Special Prosecutor and former Georgia Attorney General Mike Bowers
State investigators looking into possible CRCT cheating in Dougherty County schools say they already have enough evidence to prosecute educators, and they're only about halfway through their questioning of school workers.
They say teachers who tell the truth won't face criminal charges.
Investigators say they've gotten more cooperation here than in Atlanta, especially from parents and students who've come forward. They say they know cheating went on. They're trying to determine whether administrators ordered it.
Investigators are working on getting at the truth. They want to find out exactly what happened on the 2009 Criterion Referenced Competency Tests to cause a high number of erasures Dougherty County classrooms.
"There was cheating, but I could have told you that before we started by looking at the statistics, but we have confirmed that with more specific information," said Special Prosecutor and former Georgia Attorney General Mike Bowers.

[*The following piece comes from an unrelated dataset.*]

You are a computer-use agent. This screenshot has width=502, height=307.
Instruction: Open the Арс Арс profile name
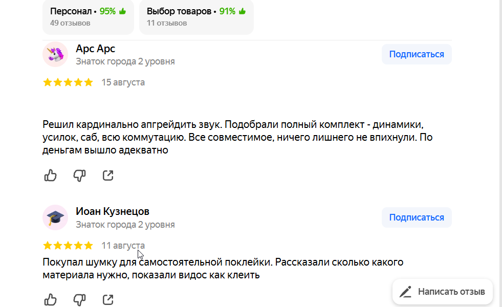95,49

School officials have denied cheating allegations, saying the statistics prove nothing and that the worst erasures occurred in grades one and two where students were just learning how to take tests.
Bowers looks at it differently. "Some of the worst results I've seen are three through five."
GBI agents have already conducted more than 240 interviews, a number that grows each day and they're using tools like polygraph machines. "We have already done more polygraph tests, significantly more polygraph tests here than we did the whole time we were in Atlanta."
Those interviews have happened in as many as seven schools, investigators are scheduled to visit eleven. Thursday Bowers said teachers who tell the truth about cheating won't face criminal charges.
"Teachers in the main were responding to direction from on high in terms of what they did, and that was certainly confirmed in Atlanta. "
But what about here in Dougherty County? "I'm not ready to say that here, but my estimate would be we will probably find the same thing. Only time will tell."
State investigators expect GBI agents will finish up their interviews by the middle of next month and it will be up to state investigators to handle repeat questioning and ultimately release their findings.
Interestingly enough, investigators say the rate at which school personnel are being implicated here in Dougherty County is nearly the same as it was in the Atlanta Schools investigation.
Investigators say since they came to town they've had a lot of cooperation from the Superintendent and school board attorney which has helped moved the investigation along.